■ Your instructions ■
Format the items below as a Markdown table with the columns Row and Line. Give each non-blank line its own numbered row, and leave the pictures out.

■ Material provided ■
__________________________________________________

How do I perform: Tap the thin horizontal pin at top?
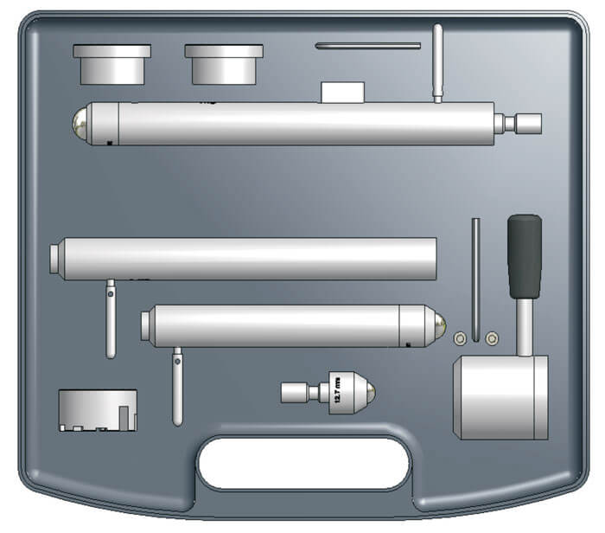368,45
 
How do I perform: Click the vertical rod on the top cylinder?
438,62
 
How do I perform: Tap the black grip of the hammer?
525,255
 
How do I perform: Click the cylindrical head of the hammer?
500,396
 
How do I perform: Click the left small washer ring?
461,337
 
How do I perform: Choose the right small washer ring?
492,337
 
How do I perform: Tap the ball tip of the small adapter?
370,394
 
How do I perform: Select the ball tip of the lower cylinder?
440,326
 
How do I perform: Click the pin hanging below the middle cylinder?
111,318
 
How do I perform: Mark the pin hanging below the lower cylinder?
177,385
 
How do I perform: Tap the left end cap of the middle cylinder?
55,259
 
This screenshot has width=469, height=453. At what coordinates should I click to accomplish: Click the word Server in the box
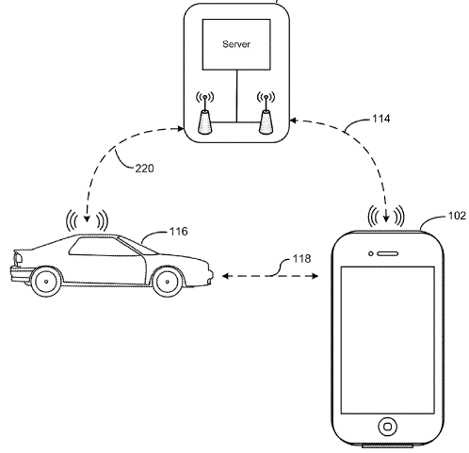(x=236, y=44)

__________________________________________________

■ Problem solution ■
| Row | Line |
|---|---|
| 1 | How do I perform: Tap the thin horizontal pin at top? |
| 2 | 368,45 |
| 3 | How do I perform: Click the vertical rod on the top cylinder? |
| 4 | 438,62 |
| 5 | How do I perform: Tap the black grip of the hammer? |
| 6 | 525,255 |
| 7 | How do I perform: Click the cylindrical head of the hammer? |
| 8 | 500,396 |
| 9 | How do I perform: Click the left small washer ring? |
| 10 | 461,337 |
| 11 | How do I perform: Choose the right small washer ring? |
| 12 | 492,337 |
| 13 | How do I perform: Tap the ball tip of the small adapter? |
| 14 | 370,394 |
| 15 | How do I perform: Select the ball tip of the lower cylinder? |
| 16 | 440,326 |
| 17 | How do I perform: Click the pin hanging below the middle cylinder? |
| 18 | 111,318 |
| 19 | How do I perform: Mark the pin hanging below the lower cylinder? |
| 20 | 177,385 |
| 21 | How do I perform: Tap the left end cap of the middle cylinder? |
| 22 | 55,259 |
| 23 | This screenshot has width=469, height=453. At what coordinates should I click to accomplish: Click the word Server in the box |
| 24 | (x=236, y=44) |